A calcium ``salt'' contains calcium along with another substance, such as carbonate or gluconate. Some calcium salts have more calcium (elemental calcium) than others. For example, the amount of calcium in calcium carbonate is greater than that in calcium gluconate. To give you an idea of how different calcium supplements vary in calcium content, the following chart explains how many tablets of each type of supplement will provide 1000 milligrams of elemental calcium. When you look for a calcium supplement, be sure the number of milligrams on the label refers to the amount of elemental calcium, and not to the strength of each tablet.

Calcium supplement Strength of each tablet (in milligrams) Amount of elemental calcium per tablet (in milligrams) Number of tablets to provide 1000 milligrams of calcium
Calcium carbonate 625 250 4
650 260 4
750 300 4
835 334 3
1250 500 2
1500 600 2
Calcium citrate 950 200 5
Calcium gluconate 500 45 22
650 58 17
1000 90 11
Calcium lactate 325 42 24
650 84 12
Calcium phosphate, dibasic 500 115 9
Calcium phosphate, tribasic 800 304 4
1600 608 2

Importance of Diet

For good health, it is important that you eat a balanced and varied diet. Follow carefully any diet program your health care professional may recommend. For your specific dietary vitamin and/or mineral needs, ask your health care professional for a list of appropriate foods. If you think that you are not getting enough vitamins and/or minerals in your diet, you may choose to take a dietary supplement.
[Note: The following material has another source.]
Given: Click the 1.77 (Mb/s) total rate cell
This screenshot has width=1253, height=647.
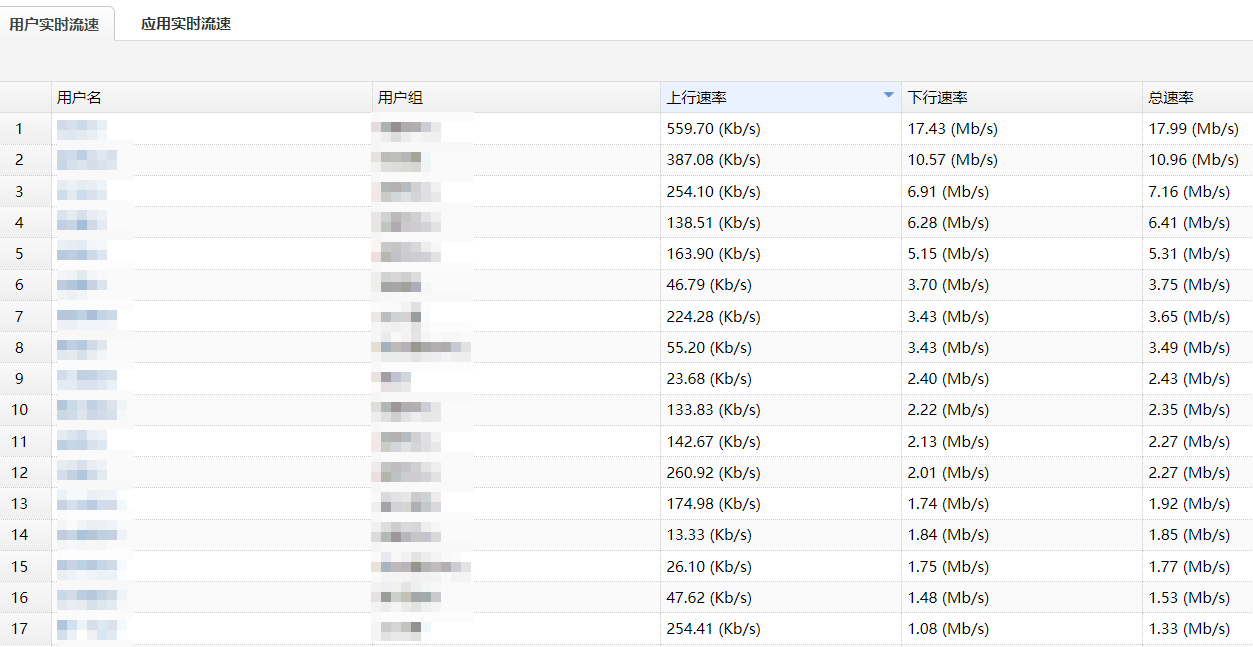Looking at the screenshot, I should [x=1189, y=567].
The daily amount of calcium needed is defined in several different ways.

  • For U.S.—
  • Recommended Dietary Allowances (RDAs) are the amount of vitamins and minerals needed to provide for adequate nutrition in most healthy persons. RDAs for a given nutrient may vary depending on a person's age, sex, and physical condition (e.g., pregnancy).
  • Daily Values (DVs) are used on food and dietary supplement labels to indicate the percent of the recommended daily amount of each nutrient that a serving provides. DV replaces the previous designation of United States Recommended Daily Allowances (USRDAs).
  • For Canada—
  • Recommended Nutrient Intakes (RNIs) are used to determine the amounts of vitamins, minerals, and protein needed to provide adequate nutrition and lessen the risk of chronic disease.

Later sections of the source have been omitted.